Speaking on the challenges of the company’s operation in Nigeria, Colaco said, “In Nigeria, the consumption of dairy products per capita per year is only 15 litres. One of the challenges is that dairy consumption is not naturally embedded in the culture of Nigeria. It is unlike what you find in some European countries where per capita dairy consumption is 150 litres a year. Because we’ve been able to find out that the challenge is a little bit more of a lifestyle thing, we’ve been working to make sure that we get through to the Nigerian consumers even more and find a way to integrate dairy into their daily lifestyles.”

Colaco is convinced that the company’s consistent focus on strategy is bearing fruit and that the dairy company is off to a good start for 2016, and on the road to achieving its quite ambitious goals.

“Growth is a key part of our business model and that comes with the combination of a few things which include bringing the goodness of dairy to Nigerians, activation, communications, and reaching out.

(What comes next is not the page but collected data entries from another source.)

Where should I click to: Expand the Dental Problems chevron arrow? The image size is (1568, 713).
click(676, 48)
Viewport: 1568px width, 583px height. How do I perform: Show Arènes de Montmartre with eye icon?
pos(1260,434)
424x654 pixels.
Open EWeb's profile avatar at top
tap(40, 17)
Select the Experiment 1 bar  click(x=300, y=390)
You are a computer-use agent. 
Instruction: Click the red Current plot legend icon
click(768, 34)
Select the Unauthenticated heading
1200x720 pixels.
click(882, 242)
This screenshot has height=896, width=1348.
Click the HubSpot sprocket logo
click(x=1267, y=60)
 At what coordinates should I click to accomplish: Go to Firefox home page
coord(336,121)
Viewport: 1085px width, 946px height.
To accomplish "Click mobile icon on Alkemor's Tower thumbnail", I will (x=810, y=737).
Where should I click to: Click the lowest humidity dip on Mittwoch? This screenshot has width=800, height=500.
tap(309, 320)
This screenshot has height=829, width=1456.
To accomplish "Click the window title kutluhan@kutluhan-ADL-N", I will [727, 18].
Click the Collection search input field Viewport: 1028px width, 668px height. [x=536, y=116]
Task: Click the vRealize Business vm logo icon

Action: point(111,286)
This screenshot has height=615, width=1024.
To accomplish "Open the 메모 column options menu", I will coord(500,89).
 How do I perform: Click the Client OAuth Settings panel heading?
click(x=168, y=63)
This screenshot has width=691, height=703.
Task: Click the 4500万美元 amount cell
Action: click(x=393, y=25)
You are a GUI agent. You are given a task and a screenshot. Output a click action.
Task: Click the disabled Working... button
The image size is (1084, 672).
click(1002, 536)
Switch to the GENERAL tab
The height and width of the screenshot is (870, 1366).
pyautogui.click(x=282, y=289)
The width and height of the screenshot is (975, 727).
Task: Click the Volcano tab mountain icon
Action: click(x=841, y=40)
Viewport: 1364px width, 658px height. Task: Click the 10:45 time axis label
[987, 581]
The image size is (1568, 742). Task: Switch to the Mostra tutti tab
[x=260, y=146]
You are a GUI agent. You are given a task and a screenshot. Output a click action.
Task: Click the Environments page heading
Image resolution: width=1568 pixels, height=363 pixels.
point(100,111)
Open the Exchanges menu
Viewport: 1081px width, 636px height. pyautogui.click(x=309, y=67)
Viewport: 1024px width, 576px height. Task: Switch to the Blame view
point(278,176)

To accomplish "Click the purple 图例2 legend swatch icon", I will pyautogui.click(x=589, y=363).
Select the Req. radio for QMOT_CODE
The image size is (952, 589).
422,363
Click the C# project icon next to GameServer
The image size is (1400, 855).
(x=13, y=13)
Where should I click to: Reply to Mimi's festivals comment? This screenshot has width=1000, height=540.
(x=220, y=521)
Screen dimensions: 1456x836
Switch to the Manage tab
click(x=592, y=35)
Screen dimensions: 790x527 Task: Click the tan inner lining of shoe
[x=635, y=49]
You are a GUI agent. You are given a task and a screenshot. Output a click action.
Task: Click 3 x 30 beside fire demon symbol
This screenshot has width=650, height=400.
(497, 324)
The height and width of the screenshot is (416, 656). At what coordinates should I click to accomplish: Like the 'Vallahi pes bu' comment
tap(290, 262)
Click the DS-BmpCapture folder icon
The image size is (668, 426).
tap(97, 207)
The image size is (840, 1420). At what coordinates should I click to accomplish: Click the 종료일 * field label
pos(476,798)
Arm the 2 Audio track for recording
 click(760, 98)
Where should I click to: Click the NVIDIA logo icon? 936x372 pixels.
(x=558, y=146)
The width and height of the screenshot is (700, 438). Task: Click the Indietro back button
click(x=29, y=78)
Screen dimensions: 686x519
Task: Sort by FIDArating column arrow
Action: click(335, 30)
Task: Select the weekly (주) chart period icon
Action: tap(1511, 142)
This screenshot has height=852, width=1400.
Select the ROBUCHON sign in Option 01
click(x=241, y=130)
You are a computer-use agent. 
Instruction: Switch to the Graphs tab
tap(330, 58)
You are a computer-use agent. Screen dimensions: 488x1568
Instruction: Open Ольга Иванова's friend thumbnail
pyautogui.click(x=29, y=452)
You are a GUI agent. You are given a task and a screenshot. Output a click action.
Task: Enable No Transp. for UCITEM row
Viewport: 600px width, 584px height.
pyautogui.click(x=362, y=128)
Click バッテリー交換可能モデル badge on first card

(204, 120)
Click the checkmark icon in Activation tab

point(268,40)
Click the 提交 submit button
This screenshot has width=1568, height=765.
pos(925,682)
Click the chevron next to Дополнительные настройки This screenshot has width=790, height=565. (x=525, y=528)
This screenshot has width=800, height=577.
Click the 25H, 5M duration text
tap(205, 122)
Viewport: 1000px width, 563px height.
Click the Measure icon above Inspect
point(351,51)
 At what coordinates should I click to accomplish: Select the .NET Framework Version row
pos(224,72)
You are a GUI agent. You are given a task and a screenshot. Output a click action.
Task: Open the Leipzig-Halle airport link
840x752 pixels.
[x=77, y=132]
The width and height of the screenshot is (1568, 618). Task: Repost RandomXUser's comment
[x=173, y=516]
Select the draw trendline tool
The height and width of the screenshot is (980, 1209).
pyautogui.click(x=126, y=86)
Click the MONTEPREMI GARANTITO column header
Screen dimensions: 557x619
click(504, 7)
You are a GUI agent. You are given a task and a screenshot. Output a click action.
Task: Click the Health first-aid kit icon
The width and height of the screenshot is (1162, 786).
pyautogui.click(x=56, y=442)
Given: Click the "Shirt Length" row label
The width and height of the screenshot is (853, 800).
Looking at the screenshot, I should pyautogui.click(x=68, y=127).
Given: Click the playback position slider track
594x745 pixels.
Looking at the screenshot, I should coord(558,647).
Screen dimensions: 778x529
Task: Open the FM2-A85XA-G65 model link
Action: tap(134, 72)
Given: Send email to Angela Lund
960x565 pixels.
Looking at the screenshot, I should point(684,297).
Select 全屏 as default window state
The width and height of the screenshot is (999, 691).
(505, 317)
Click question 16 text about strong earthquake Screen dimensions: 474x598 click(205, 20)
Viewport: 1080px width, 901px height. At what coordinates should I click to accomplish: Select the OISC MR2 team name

We’ve been working tirelessly with healthcare professionals by providing them with scientific insight into good nutrition. We work with government partners to make milk accessible to schools. We also try to engage with consumers through different channels to make sure that the product is available across the country because we found that there’s still a large part of Nigeria that does not have access to dairy products. One of our big initiatives is to reach out more directly and make sure that we cover many more outlets, especially in the rural areas.

“To be successful means that we have to work on the pricing of our products to make them more affordable and these are the factors that helped us to get to where we are. But more importantly, our unfailing focus on quality stands us out as the market leader,” he said.